では、バルコニーを作らない場合のメリット、デメリットを改めて整理してみましょう。

※1掃き出し窓…下部分が床面に接している大きな窓のこと

バルコニーを作らないメリット・デメリットとは?

バルコニーを大きく分けると、壁と屋根に囲まれて建物の内側にバルコニーがある形状の「インナーバルコニー」、建物からせり出したような形状の「キャンチバルコニー」、下の階の屋根を利用した「ルーフバルコニー」などがあります。バルコニーを作らない場合のメリットとデメリットは以下の通りです。

バルコニーを作らない場合のメリット

 

建築費用・メンテナンス費用が節約できる

バルコニーの建築費用がかからないので、総工費が安くなります。また、バルコニーの床の防水メンテナンス(およそ10〜15年に一度必要)や、腰壁がガラス製の場合は飛散防止フィルムの交換(およそ10年に一度必要)といったメンテナンスが不要になります。

掃除の手間が省ける

ほこりや汚れ、落ち葉などがたまりやすいバルコニーは、定期的な床の掃除や排水溝の掃除が必要です。バルコニーがなければその手間が省けます。

鳥のふん害を受けにくい

バルコニーがあると、ハトやカラスの止まり場になってふん害に悩まされることも。バルコニーがなければそうした被害もありません。

防犯面で安心

バルコニーが空き巣侵入の足場になったり、目隠しになったりする場合があります。外干しの洗濯物によって家族構成を推測されることも。バルコニーがなければ防犯面では安心といえるかもしれません。

バルコニーを作らない場合のデメリット

洗濯物や布団を外に干せない

バルコニーがないと、外干しはできません(庭に干す場合を除く)。ただし、乾燥機やランドリールームの導入、共働きの増加、花粉やPM2.5の影響で、外干しがベストとも言えないため、デメリットと感じない方もいるでしょう。

窓が汚れる・窓掃除がしにくい

バルコニーの奥行きで雨風がしのげるので、バルコニーがなければ窓が汚れやすくなります。さらに、足場がないので窓の外側を掃除しにくくなります。

エアコンの室外機の置き場に困る

バルコニーにはエアコンの室外機の置き場としての役割もあります。バルコニーがなく、室外機を地上に設置する場合、長い配管を壁にはわせるので工事費用が高くなり、外観デザインを損なうことも。配管を壁の内部に通す隠蔽配管という方法もありますが、追加工事が必要になり、エアコンの買い替えの際も機種が限られるケースがあります。

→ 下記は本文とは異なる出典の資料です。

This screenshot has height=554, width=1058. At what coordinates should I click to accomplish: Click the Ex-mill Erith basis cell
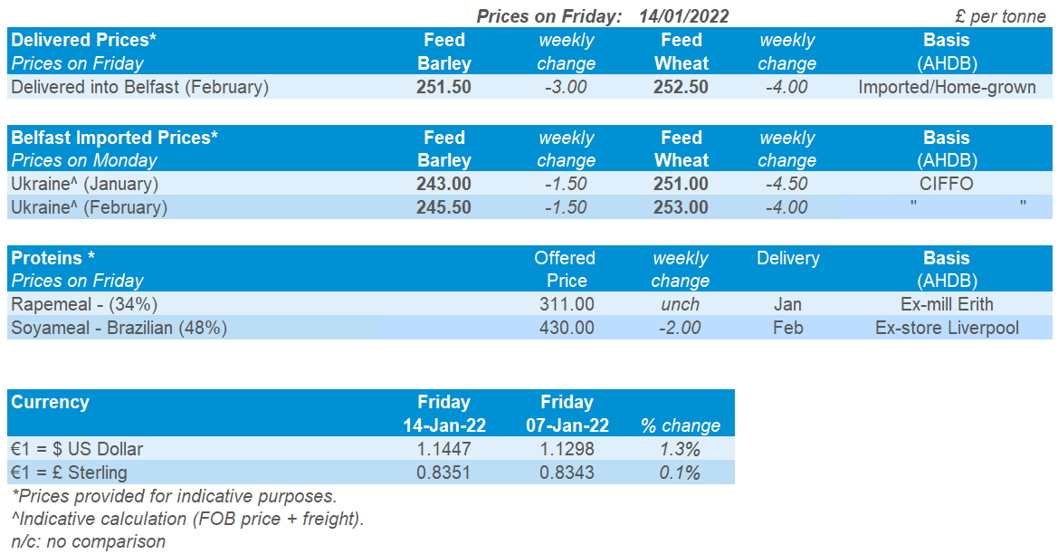(x=947, y=304)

また、2階リビングの場合、バルコニーはゴミの一次保管場所にもなるため、バルコニーがないと困ることもあるでしょう。

閉塞感を感じる場合も

バルコニーを作らないと掃き出し窓が作れず、腰高窓※2かFIX窓※3になります。開口部の面積が狭くなる分、採光性が低くなり開放感が感じられない場合も。外の空気を吸ってリフレッシュしたいときなども、気軽に外に出られる場所がないので、閉塞感を感じるかもしれません。

※2腰高窓…成人が立ったときの腰の高さに設置される窓のこと

※3FIX窓…ガラスを窓枠にはめ込んだ開閉できない窓のこと

階下の直射日光がきつくなる

庇やバルコニーの張り出しを使って日射をコントロールする「パッシブデザイン」という設計手法がありますが、バルコニーをなくせば階下にダイレクトに日差しが入るので、暑さが厳しくなります。

プライバシーが守りにくい

バルコニーが張り出すことで、外から室内への視線を適度に遮ることができますが、バルコニーがないと外からの視線は感じやすいかもしれません。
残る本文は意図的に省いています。